For a PyPI package that integrates most of controlled-reduction into SageMath, see [pycontrolledreduction](https://github.com/edgarcosta/pycontrolledreduction/).



## Abstract

An implementation of the controlled reduction method for computing the

Hasse-Weil zeta functions of smooth projective hypersurfaces over finite

fields. Explicitly, by computing a p-adic approximation of Frobenius

action on p-adic cohomology (Monsky-Washnizter) with sufficient precision

and then lifting its characteristic polynomial to the integers.

An overview of the method can be found in: 

 - "Computing zeta functions of nondegenerate projective hypersurfaces over 

finite fields", (under preparation) by Edgar Costa and David Harvey.

 - "Effective computations of Hasse-Weil zeta functions", by Edgar Costa



## Dependencies

It majorly depends on:

 - [NTL: A Library for doing Number Theory](http://www.shoup.net/ntl/)

 - [FLINT: Fast Library for Number Theory](http://flintlib.org/)

 

Which depend on:



 - [GMP: GNU Multiple Precision Arithmetic Library](https://gmplib.org/) (for NTL and FLINT)

 - [MPIR: Multiple Precision Integers and Rationals](mpir.org) (for FLINT)

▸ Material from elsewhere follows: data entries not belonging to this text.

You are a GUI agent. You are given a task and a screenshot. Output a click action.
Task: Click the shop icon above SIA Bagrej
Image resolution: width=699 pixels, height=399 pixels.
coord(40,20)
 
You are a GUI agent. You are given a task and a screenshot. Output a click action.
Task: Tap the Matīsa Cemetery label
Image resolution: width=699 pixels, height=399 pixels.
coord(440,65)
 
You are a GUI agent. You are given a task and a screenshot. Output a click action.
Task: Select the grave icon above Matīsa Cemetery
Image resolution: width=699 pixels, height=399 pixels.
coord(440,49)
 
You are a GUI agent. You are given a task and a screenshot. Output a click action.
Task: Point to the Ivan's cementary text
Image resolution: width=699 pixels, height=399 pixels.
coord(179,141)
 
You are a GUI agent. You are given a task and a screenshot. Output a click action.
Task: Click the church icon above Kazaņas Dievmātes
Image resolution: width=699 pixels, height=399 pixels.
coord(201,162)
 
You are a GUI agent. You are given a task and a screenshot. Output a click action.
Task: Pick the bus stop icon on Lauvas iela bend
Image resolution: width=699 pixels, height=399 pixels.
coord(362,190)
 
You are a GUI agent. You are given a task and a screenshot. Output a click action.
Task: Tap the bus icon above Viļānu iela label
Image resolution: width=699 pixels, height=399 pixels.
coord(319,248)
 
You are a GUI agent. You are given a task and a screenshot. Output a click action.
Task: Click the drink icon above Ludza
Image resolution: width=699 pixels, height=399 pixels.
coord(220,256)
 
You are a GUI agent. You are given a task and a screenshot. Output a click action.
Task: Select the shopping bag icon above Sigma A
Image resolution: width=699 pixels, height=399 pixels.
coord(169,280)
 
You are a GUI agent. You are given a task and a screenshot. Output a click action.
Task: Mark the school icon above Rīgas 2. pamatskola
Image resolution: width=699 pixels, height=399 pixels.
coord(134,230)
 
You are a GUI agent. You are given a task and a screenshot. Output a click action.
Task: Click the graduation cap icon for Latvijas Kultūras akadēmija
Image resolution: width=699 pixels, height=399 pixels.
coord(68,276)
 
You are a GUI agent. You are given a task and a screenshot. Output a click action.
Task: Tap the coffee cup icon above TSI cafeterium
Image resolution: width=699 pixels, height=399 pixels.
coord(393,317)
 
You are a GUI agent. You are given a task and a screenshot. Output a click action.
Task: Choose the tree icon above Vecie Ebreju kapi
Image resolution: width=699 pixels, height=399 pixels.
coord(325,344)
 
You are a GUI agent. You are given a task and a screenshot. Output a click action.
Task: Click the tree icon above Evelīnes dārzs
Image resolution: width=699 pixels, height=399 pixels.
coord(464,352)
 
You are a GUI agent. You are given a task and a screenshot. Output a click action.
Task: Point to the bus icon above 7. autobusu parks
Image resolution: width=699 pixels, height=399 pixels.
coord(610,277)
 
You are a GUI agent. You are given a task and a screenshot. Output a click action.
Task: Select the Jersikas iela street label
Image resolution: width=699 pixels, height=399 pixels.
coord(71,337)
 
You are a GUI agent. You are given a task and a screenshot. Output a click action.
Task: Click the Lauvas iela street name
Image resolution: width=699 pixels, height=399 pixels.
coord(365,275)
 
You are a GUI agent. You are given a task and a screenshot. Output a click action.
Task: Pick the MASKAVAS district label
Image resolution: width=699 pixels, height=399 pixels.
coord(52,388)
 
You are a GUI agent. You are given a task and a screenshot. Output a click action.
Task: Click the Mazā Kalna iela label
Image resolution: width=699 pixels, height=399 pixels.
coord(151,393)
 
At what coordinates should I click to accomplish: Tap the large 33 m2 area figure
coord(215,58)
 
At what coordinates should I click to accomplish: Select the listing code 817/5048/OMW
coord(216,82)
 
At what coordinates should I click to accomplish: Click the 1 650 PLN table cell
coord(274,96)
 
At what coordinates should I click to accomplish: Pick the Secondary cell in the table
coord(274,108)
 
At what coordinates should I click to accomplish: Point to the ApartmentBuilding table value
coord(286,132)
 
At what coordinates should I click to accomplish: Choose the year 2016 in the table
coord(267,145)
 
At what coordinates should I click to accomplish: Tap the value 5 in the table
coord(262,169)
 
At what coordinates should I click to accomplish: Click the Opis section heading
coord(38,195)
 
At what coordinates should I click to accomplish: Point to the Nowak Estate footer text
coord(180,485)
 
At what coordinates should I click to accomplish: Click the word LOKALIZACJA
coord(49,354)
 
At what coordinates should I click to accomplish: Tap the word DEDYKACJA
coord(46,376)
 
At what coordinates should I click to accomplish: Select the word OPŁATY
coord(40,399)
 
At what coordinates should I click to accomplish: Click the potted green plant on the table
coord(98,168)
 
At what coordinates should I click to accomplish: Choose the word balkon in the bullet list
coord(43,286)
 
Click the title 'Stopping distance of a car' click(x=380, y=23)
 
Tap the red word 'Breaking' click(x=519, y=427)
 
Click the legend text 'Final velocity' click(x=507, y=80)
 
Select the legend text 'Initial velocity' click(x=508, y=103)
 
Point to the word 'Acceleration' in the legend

 - [MPFR: GNU Multiple Precision Floating-Point Reliably](http://www.mpfr.org/) (for FLINT)



However, [SageMath](http://www.sagemath.org/) comes with all this libraries. 



## Installation



There are 3 options:



### Using SageMath to provide the dependencies



1. Figuring out where `SageMath` is installed. 

We recommend doing this and storing in an environmental variable by doing:

```

SAGE_ROOT=$(sage -c "print SAGE_ROOT")

```

Alternatively, in Sage do `print SAGE_ROOT` and on the unix terminal:

`

SAGE_ROOT=

`



2. Download controlled reduction

```

git clone https://github.com/edgarcosta/controlledreduction.git

```



3. Change your working directory and run the configure file

```

cd controlledreduction && ./configure --with-ntl=$SAGE_ROOT/local

```



4. Compile everything by doing

```

make

```



5. Set up the variable `$LD_LIBRARY_PATH`, so the executables can find the libraries at run time.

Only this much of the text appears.